** Information provided follows **

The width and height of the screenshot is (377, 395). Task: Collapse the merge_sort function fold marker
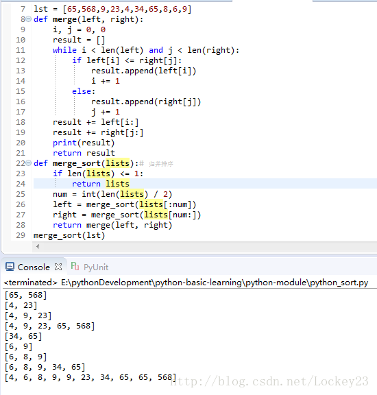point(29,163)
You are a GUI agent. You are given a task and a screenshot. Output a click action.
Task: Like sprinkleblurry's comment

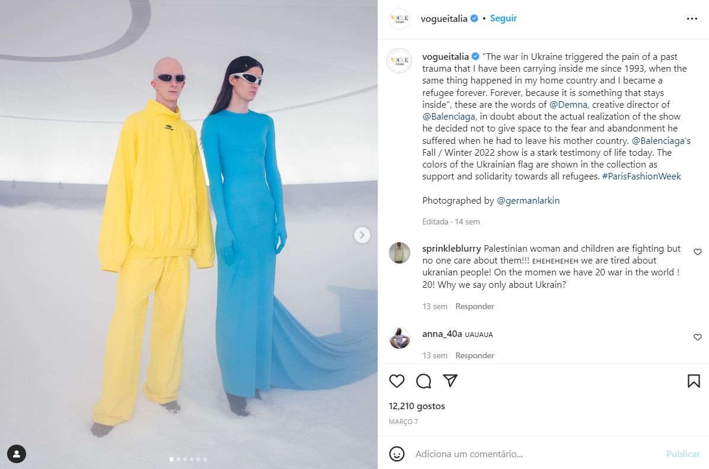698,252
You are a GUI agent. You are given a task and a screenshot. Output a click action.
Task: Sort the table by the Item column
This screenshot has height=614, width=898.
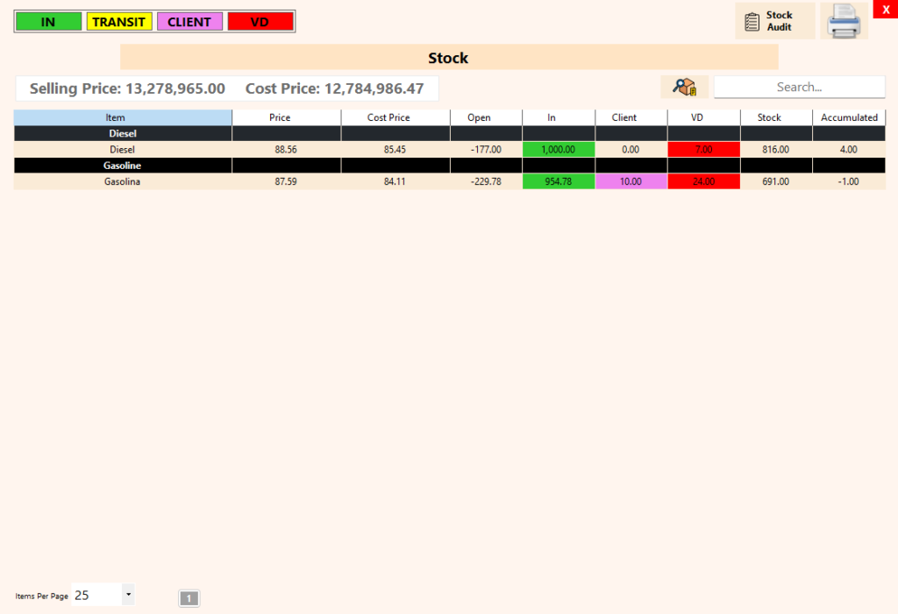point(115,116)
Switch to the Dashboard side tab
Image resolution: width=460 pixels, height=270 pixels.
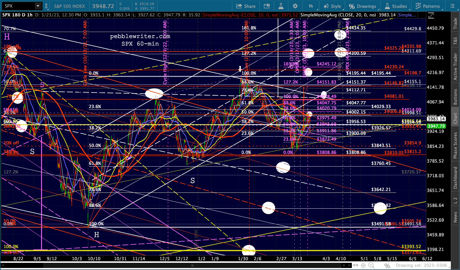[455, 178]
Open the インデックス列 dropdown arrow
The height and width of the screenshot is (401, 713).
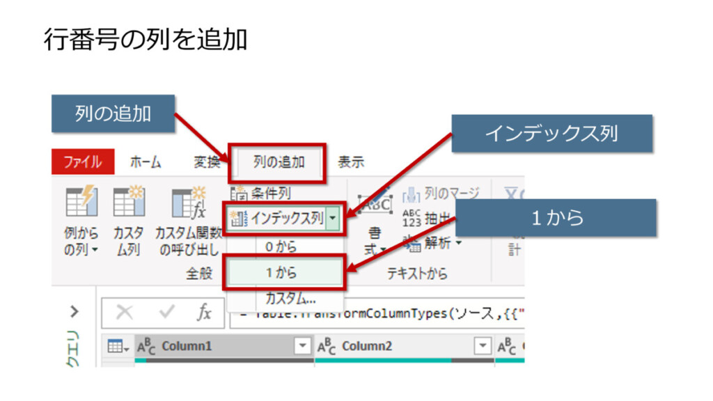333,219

** End of Information provided **
** Information provided follows **

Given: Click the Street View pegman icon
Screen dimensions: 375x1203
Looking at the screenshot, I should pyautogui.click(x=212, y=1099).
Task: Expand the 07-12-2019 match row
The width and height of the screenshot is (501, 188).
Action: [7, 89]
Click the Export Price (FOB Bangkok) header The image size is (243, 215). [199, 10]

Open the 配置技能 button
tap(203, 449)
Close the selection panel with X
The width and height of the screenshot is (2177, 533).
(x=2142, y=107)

** End of Information provided **

### Requirement
Reproduce, word for word, only the lines in the records above from the line with "The width and height of the screenshot is (377, 395)." through the line with "Task: Sort the table by the Item column", including both ends; omit the pictures.

### Reply
The width and height of the screenshot is (377, 395). Task: Collapse the merge_sort function fold marker
point(29,163)
You are a GUI agent. You are given a task and a screenshot. Output a click action.
Task: Like sprinkleblurry's comment

698,252
You are a GUI agent. You are given a task and a screenshot. Output a click action.
Task: Sort the table by the Item column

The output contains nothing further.